A novel cross-species model of Barlow's disease to biomechanically analyze repair techniques in an ex vivo left heart simulator

Affiliations

A novel cross-species model of Barlow's disease to biomechanically analyze repair techniques in an ex vivo left heart simulator

Annabel M Imbrie-Moore et al. J Thorac Cardiovasc Surg. 2021 May.

Abstract

Objective: Barlow's disease remains challenging to repair, given the complex valvular morphology and lack of quantitative data to compare techniques. Although there have been recent strides in ex vivo evaluation of cardiac mechanics, to our knowledge, there is no disease model that accurately simulates the morphology and pathophysiology of Barlow's disease. The purpose of this study was to design such a model.

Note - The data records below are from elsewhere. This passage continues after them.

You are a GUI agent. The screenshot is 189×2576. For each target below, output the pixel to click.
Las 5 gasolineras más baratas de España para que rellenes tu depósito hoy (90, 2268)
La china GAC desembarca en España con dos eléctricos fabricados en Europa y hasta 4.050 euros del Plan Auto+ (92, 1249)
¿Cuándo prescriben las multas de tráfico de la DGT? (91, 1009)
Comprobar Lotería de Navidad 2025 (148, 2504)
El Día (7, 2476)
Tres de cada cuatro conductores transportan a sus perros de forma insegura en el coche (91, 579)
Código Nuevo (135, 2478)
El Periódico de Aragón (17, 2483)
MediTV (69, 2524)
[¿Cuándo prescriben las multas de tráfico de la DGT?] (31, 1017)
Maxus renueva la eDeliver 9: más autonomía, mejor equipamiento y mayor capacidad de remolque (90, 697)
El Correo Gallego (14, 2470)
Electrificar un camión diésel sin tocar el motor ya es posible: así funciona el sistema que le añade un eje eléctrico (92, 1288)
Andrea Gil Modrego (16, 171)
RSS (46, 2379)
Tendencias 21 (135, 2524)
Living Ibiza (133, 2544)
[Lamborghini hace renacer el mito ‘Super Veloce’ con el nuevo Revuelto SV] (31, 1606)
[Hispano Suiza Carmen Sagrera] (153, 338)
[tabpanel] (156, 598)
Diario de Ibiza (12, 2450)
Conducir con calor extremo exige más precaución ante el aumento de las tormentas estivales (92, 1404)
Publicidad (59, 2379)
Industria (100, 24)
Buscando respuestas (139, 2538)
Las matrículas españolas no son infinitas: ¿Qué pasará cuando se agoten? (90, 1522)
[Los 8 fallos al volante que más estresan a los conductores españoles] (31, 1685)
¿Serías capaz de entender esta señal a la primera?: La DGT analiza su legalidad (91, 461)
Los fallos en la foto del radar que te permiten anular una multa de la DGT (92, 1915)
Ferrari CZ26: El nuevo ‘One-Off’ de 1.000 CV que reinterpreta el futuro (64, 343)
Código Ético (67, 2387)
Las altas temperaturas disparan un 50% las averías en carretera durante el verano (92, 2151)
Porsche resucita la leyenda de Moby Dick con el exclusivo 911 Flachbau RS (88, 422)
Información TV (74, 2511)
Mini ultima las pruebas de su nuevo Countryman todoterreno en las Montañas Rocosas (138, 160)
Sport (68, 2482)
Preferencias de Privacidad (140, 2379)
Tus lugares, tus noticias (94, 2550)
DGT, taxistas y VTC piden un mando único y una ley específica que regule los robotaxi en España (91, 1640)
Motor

Methods: To simulate Barlow's disease, a cross-species ex vivo model was developed. Bovine mitral valves (n = 4) were sewn into a porcine annulus mount to create excess leaflet tissue and elongated chordae. A heart simulator generated physiologic conditions while hemodynamic data, high-speed videography, and chordal force measurements were collected. The regurgitant valves were repaired using nonresectional repair techniques such as neochord placement.

Results: The model successfully imitated the complexities of Barlow's disease, including redundant, billowing bileaflet tissues with notable regurgitation. After repair, hemodynamic data confirmed reduction of mitral leakage volume (25.9 ± 2.9 vs 2.1 ± 1.8 mL, P < .001) and strain gauge analysis revealed lower primary chordae forces (0.51 ± 0.17 vs 0.10 ± 0.05 N, P < .001). In addition, the maximum rate of change of force was significantly lower postrepair for both primary (30.80 ± 11.38 vs 8.59 ± 4.83 N/s, P < .001) and secondary chordae (33.52 ± 10.59 vs 19.07 ± 7.00 N/s, P = .006).

Conclusions: This study provides insight into the biomechanics of Barlow's disease, including sharply fluctuating force profiles experienced by elongated chordae prerepair, as well as restoration of primary chordae forces postrepair. Our disease model facilitates further in-depth analyses to optimize the repair of Barlow's disease.

Keywords: Barlow's disease; biomechanics; disease model; mitral regurgitation; valve repair.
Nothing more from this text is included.